Since Utah State left for the WAC and Pacific descended into mediocrity seven years ago, the Big West hasn't produced a team formidable enough to win a game in the NCAA tournament. Now with San Diego State emerging as a West Coast power, Long Beach State on the rise, Boise State and Hawaii adding credibility and the rest of the league investing more in hoops, the Big West can realistically dream of putting multiple teams in the NCAA tournament the way it did in the early 90s when UNLV was a member.

"I think that's a real possibility," Cal State Northridge athletic director Rick Mazzuto said. "All of us need to continue to build our programs, but the fact is the vast majority of our institutions are in a talent-rich area for high school basketball.
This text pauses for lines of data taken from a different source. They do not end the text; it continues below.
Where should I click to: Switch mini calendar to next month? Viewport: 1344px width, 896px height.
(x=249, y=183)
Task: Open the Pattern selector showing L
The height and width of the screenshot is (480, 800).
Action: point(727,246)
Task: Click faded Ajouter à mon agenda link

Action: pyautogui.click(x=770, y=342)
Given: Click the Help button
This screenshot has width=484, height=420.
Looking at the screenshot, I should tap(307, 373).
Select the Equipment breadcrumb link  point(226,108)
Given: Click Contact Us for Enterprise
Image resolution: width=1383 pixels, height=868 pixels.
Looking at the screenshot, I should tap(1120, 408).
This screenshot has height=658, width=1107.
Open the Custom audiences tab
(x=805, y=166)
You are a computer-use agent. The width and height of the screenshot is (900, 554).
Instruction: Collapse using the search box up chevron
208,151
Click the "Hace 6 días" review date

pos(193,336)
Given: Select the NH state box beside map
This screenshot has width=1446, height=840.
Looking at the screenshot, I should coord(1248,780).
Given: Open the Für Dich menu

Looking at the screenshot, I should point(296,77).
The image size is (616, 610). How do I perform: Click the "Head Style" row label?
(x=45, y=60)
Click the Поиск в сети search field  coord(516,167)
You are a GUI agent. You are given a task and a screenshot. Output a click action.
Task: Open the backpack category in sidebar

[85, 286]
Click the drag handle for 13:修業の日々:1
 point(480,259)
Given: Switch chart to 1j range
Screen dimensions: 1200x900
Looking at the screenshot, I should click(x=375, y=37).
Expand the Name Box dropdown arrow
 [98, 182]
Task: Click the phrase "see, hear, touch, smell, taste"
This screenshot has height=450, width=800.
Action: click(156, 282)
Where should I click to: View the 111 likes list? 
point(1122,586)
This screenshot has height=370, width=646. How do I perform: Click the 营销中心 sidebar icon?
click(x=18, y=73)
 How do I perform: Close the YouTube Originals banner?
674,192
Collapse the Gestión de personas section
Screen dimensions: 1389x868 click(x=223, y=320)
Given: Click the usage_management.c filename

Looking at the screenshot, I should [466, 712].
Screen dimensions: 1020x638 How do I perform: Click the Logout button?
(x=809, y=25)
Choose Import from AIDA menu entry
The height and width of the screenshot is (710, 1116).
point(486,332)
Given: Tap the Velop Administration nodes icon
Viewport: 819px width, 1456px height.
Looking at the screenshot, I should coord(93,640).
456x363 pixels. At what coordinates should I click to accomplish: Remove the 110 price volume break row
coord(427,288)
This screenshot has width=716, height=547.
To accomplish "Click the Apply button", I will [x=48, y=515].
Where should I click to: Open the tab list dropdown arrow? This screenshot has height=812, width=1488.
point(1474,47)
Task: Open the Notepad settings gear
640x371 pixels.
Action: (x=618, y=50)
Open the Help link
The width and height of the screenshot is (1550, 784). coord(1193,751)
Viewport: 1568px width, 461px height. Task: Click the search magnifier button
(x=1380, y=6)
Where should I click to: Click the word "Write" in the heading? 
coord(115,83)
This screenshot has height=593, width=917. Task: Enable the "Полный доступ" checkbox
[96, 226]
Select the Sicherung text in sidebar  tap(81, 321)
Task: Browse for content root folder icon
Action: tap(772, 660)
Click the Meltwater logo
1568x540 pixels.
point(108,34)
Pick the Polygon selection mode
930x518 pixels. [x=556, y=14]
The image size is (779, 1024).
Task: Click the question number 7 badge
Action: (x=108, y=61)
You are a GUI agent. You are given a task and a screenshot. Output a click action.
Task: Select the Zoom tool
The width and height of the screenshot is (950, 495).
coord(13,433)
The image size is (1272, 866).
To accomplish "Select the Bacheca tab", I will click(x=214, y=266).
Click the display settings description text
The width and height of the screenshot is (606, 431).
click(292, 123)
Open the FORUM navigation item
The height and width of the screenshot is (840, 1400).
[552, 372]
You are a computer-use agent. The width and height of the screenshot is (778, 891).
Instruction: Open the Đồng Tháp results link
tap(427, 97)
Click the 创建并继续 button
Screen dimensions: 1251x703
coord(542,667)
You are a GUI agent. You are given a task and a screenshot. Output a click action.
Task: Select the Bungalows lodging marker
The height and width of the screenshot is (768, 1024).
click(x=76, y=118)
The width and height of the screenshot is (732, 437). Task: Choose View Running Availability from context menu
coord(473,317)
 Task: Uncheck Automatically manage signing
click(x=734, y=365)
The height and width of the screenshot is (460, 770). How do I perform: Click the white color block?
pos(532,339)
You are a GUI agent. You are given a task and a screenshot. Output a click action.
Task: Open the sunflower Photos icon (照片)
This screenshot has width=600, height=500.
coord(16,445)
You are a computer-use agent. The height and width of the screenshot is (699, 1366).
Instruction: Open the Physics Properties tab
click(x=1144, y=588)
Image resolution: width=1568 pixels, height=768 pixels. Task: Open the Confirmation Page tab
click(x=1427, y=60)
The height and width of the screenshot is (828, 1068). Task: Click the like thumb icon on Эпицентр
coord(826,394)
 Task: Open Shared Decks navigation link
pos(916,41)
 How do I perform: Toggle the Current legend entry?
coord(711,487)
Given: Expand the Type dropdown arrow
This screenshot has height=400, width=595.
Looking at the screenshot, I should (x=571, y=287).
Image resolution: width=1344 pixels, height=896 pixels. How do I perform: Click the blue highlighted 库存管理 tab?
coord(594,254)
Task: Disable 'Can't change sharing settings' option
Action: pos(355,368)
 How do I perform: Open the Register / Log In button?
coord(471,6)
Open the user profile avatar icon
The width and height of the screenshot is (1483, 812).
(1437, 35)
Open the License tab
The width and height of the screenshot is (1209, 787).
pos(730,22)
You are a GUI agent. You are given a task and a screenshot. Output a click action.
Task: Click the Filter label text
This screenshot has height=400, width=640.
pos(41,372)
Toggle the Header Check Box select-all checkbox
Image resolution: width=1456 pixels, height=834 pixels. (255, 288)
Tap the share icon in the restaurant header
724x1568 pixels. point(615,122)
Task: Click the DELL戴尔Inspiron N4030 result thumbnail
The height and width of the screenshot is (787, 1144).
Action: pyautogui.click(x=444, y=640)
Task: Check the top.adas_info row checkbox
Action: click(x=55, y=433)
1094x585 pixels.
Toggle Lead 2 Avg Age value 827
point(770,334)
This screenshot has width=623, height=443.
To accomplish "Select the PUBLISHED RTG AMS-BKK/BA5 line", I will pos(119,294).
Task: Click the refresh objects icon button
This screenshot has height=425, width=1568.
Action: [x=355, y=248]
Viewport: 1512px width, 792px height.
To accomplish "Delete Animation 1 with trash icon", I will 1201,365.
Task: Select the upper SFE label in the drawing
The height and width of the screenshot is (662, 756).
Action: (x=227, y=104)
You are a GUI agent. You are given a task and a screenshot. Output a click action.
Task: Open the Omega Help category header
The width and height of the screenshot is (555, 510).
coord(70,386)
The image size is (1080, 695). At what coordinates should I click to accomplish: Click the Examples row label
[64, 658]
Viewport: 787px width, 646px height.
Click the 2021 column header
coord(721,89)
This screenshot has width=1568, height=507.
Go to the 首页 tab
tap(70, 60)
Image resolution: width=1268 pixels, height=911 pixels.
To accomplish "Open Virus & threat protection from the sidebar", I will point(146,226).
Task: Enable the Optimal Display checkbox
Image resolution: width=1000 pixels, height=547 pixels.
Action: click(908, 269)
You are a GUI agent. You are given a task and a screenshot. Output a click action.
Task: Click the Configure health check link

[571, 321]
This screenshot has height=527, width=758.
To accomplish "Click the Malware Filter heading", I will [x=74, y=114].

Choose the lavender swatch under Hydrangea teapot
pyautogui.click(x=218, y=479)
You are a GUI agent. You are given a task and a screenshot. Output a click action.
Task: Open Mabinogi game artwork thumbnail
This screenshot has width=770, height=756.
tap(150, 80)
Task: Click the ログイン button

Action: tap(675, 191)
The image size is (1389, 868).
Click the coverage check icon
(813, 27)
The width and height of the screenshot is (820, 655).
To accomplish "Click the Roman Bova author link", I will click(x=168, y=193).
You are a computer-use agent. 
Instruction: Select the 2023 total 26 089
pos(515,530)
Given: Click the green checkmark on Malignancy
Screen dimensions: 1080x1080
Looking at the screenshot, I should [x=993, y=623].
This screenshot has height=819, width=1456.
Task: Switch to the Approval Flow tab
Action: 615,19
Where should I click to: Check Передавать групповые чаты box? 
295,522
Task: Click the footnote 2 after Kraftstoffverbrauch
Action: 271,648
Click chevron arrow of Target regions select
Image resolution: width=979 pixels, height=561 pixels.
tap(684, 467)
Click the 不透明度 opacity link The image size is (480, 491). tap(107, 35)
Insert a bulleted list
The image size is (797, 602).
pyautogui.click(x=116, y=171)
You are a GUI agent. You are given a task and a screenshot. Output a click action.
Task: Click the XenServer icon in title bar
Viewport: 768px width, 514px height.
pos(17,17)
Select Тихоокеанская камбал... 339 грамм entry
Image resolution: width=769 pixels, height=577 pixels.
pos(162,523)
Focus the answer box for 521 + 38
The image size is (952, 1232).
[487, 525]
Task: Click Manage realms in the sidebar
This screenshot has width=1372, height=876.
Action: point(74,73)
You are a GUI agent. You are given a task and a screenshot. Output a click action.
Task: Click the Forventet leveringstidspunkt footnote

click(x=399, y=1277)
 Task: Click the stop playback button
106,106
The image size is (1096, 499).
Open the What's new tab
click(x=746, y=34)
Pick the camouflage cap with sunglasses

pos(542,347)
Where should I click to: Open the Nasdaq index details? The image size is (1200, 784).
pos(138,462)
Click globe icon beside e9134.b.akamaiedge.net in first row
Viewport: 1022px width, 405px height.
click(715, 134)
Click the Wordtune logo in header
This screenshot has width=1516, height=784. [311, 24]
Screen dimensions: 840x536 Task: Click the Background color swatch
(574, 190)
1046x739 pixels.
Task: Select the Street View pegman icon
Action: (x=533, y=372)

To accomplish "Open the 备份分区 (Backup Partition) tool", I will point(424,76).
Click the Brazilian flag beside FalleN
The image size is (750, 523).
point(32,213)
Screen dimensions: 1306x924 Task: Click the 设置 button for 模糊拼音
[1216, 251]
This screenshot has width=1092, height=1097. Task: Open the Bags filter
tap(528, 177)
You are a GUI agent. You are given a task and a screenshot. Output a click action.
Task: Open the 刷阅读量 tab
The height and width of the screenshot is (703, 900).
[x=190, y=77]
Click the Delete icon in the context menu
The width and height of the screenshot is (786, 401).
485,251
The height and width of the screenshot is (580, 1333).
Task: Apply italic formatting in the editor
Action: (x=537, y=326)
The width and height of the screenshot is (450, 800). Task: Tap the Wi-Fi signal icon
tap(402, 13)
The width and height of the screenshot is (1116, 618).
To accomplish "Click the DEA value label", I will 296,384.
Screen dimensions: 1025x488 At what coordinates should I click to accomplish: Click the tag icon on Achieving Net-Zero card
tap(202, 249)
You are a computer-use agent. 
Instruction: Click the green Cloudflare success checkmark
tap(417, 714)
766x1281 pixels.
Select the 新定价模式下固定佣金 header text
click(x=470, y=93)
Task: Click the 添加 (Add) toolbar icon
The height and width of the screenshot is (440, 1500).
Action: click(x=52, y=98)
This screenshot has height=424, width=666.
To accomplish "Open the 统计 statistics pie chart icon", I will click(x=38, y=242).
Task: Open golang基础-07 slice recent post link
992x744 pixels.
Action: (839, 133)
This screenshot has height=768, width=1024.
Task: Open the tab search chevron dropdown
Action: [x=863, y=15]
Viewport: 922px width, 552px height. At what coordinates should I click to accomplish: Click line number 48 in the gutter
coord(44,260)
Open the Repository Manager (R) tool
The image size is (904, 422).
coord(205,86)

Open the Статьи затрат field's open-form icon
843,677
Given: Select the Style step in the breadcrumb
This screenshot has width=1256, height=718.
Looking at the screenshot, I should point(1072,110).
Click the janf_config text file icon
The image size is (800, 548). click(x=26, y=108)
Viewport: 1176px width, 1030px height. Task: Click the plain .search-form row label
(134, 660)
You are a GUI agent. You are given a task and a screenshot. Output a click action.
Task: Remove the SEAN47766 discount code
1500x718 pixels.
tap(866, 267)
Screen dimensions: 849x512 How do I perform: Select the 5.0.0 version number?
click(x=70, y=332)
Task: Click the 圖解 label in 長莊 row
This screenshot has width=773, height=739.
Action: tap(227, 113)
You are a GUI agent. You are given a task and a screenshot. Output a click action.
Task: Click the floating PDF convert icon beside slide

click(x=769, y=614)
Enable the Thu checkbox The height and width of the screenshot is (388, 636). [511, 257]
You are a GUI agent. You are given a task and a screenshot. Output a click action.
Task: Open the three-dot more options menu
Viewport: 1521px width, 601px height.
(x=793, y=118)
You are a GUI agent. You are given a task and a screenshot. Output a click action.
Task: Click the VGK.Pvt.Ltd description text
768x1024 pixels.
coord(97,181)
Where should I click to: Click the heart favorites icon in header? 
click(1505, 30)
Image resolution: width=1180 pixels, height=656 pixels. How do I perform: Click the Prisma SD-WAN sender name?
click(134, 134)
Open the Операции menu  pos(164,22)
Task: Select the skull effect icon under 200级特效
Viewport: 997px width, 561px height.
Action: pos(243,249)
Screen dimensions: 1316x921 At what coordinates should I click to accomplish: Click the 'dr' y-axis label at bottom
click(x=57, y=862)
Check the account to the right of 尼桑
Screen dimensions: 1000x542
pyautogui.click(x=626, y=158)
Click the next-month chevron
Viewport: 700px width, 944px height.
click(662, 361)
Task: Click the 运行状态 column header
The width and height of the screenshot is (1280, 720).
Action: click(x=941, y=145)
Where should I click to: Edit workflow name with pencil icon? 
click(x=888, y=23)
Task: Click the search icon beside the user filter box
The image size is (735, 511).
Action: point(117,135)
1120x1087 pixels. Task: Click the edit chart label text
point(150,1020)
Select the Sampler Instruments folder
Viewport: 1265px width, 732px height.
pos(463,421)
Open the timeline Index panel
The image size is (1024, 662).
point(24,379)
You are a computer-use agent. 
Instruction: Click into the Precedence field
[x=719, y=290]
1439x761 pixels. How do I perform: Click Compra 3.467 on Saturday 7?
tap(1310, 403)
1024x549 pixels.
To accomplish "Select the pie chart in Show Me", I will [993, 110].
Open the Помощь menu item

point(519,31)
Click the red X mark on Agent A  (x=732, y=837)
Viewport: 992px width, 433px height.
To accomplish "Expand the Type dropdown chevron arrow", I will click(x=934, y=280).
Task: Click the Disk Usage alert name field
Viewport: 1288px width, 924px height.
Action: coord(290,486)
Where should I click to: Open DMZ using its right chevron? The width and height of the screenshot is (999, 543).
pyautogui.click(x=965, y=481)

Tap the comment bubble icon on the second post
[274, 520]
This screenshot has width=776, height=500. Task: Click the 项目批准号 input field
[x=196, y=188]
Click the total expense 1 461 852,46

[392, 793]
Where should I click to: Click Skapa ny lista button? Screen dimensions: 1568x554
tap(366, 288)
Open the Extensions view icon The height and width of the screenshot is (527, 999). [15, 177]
I don't know any reason we couldn't be a multi-bid league again. I see these additions as increasing everyone's opportunity to be successful in the sport."

If multiple NCAA bids seems unrealistic for a league that has typically finished among the bottom third in Division I in recent years, consider the ways the new arrivals will help.

Athletic directors in the Big West say the presence of San Diego State helped them land a TV contract with Fox Sports worth about double their previous deal, which means increased revenue for every school in the league. Recruiting and fundraising also has gotten easier since the announcement of the three new members coming aboard.

UC Riverside coach Jim Wooldridge landed perhaps the best recruiting class in program history partially because of the allure of someday opening the school's new arena and partially because of the newfound credibility of the league. The school also received its first-ever seven-figure donation in July from Amy Harrison, a former five-sport athlete at the school in the 1960s.

"We have great donors here that want to see us compete with San Diego State and Boise State," Wickstrom said. "They're calling up and asking, 'If we're going to have these teams in the league, what do we need to do?'"

The answer is the same as it is for other Big West members: Realize the bar has been raised to be competitive in the league.